• Problem:
Copy verbatim the lines of the records below, starting with the line containing "Identify the location of up-arrow-icon." and ending with the line containing "I want to click on y-tick-label: 10¹, so", including both of those lines.

(Stored records)
• • •

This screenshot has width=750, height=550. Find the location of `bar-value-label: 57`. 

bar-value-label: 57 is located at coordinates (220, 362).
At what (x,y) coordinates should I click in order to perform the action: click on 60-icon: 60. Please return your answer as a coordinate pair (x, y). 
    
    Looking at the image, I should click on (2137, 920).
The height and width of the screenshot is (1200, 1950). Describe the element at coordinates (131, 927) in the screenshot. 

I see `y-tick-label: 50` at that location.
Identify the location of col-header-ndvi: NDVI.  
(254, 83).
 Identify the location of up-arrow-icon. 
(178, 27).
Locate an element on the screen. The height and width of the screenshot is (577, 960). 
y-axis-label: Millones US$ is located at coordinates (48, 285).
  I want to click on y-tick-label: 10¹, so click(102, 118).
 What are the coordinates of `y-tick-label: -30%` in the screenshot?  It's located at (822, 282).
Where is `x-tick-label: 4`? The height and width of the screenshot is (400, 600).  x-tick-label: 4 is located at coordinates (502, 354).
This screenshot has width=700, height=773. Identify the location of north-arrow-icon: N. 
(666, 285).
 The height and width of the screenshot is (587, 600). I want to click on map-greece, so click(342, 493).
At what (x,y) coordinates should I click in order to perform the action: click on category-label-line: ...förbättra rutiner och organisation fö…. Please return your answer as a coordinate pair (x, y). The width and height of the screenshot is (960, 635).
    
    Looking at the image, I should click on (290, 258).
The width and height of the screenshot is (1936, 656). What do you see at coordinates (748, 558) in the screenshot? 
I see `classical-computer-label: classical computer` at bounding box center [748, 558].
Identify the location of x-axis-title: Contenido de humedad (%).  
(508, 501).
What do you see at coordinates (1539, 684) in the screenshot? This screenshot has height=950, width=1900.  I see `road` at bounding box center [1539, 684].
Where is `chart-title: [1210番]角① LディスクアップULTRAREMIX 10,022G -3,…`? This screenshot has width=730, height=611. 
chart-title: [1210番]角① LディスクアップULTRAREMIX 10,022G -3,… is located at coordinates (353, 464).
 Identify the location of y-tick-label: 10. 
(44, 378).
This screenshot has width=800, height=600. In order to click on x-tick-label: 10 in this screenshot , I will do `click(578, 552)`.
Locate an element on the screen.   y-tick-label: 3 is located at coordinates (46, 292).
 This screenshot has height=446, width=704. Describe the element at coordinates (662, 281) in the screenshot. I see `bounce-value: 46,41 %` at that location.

• • •

• Your response:
 Identify the location of up-arrow-icon. 
(178, 27).
Locate an element on the screen. The height and width of the screenshot is (577, 960). 
y-axis-label: Millones US$ is located at coordinates (48, 285).
  I want to click on y-tick-label: 10¹, so click(102, 118).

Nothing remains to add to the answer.